KATHMANDU, Nepal — An octogenarian Nepalese mountaineer who was on a mission to reclaim his title as the oldest climber on Mount Everest died on Saturday afternoon at base camp, government officials said.
The climber, Min Bahadur Sherchan, 85, died at 5:14 p.m., said Dinesh Bhattarai, the director general of the Nepal Department of Tourism.
The cause of Mr. Sherchan’s death was not immediately clear, but Gyanendra Shrestha, a government mountaineering official at the Everest base camp, said it might have been a heart attack.
Tilak Ram Pandey, a government liaison officer for Mr. Sherchan’s team who was near the base camp, said Mr. Sherchan’s body would be taken to Kathmandu for an autopsy on Sunday.
Mr. Sherchan’s climbing mission was to “spread world peace and preserve mankind,” according to this team’s GoFundMe page. His death came nearly a week after the renowned Swiss mountain climber Ueli Steck, nicknamed “the Swiss Machine” for his rapid ascents of some of the world’s most imposing peaks, died in an accident at a camp near Everest.
Mr. Steck, 40, had been trying to climb the 25,791-foot Himalayan peak Nuptse in preparation for an ambitious ascent of Everest, Mr. Bhattarai said. Mr. Steck’s body was cremated in the monastery at Tengboche on Thursday morning, according to the Nepali tradition.
Mr. Sherchan went back to Everest to try to regain the title he claimed at age 76, in 2008. He lost the record five years later, when the Japanese mountaineer Yuichiro Miura summited the 29,029-foot peak at the age of 80.
“Since his record was broken, he wanted to regain it,” said Ang Tshering Sherpa, the president of the Nepal Mountaineering Association
Mr.
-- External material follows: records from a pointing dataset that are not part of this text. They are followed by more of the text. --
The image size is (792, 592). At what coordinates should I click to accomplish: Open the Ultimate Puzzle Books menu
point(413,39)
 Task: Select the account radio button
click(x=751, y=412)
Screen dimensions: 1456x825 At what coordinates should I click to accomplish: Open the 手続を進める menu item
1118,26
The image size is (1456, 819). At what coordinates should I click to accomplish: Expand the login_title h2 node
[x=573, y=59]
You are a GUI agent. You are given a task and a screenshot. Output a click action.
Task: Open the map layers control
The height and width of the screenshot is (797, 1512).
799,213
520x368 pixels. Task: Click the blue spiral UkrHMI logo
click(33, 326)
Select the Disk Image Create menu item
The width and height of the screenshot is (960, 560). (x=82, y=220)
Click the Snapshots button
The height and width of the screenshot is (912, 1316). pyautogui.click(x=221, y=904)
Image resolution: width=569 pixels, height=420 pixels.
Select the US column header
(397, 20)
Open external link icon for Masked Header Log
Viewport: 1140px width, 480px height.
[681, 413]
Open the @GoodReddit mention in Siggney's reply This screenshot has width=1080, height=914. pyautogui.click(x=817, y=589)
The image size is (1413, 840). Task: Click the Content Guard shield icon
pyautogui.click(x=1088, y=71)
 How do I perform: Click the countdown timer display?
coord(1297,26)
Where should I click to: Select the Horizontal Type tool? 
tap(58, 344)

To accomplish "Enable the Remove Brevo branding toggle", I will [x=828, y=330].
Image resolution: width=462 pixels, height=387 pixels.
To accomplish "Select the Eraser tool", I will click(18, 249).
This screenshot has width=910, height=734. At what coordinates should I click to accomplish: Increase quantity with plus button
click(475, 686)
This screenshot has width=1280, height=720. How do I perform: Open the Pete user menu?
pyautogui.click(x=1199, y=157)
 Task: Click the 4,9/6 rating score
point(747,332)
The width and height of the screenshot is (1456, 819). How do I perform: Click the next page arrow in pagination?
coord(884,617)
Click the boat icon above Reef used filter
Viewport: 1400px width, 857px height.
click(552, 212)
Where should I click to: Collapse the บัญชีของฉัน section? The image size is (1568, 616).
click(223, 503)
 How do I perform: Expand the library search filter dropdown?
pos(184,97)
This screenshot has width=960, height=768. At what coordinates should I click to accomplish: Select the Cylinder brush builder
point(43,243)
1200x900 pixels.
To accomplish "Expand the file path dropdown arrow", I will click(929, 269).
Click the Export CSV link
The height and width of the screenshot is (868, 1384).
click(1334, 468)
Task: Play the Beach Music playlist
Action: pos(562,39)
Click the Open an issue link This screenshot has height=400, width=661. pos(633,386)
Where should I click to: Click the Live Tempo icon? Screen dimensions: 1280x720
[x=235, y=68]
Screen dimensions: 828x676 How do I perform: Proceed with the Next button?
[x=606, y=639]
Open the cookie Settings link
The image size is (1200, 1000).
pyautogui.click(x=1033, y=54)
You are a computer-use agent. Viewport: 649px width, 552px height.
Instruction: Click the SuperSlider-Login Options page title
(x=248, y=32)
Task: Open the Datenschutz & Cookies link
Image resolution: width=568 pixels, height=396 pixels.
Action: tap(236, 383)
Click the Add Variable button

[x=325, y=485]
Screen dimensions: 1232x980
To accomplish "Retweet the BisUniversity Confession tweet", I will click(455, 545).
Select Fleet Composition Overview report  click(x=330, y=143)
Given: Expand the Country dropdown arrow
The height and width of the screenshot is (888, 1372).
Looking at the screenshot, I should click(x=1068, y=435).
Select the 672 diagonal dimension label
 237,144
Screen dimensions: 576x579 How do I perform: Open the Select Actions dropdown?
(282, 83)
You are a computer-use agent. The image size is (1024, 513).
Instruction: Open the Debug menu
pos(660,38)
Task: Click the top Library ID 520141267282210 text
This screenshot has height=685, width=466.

Sherpa said Mr. Sherchan used to exercise every day and was maintaining his strength. “He used to walk for 14 to 15 kilometers every day,” he said. “He was physically well, but he was challenged by his age.”
Mr. Sherpa added: “He is a person with a strong will. He always wanted to make Nepal proud. We are very sad because of his death.”
Mr. Sherchan was born on June 20, 1931, in the tiny remote village of Bhurung Tatopani in West Nepal. He was a British Gurkha soldier at one point, and used to live in the United Kingdom.
In 2013, Mr. Sherchan put off plans to ascend Everest because of a lack of finances. He tried to climb Everest again in 2014, but that trek was canceled after an avalanche killed 16 sherpas. He made another attempt in 2015, but an earthquake killed nearly 9,000 people, including 18 in an avalanche that hit the mountain’s base camp.
A total of 371 climbers from 40 expedition teams have permits to climb Everest for this year from Nepal’s side. On Saturday, climbers were waiting for favorable weather to summit the mountain.
“Weather is not good at the moment; there is a lot of wind,” Mr. Shrestha said by phone from the base camp. “Sherpas are trying to rope the way above 8,000 meters, but because of the bad weather, they haven’t been able to do so in the last two to three days. They’ll do it once the weather gets better.”
More than 4,870 climbers have reached the summit from Nepal’s side so far.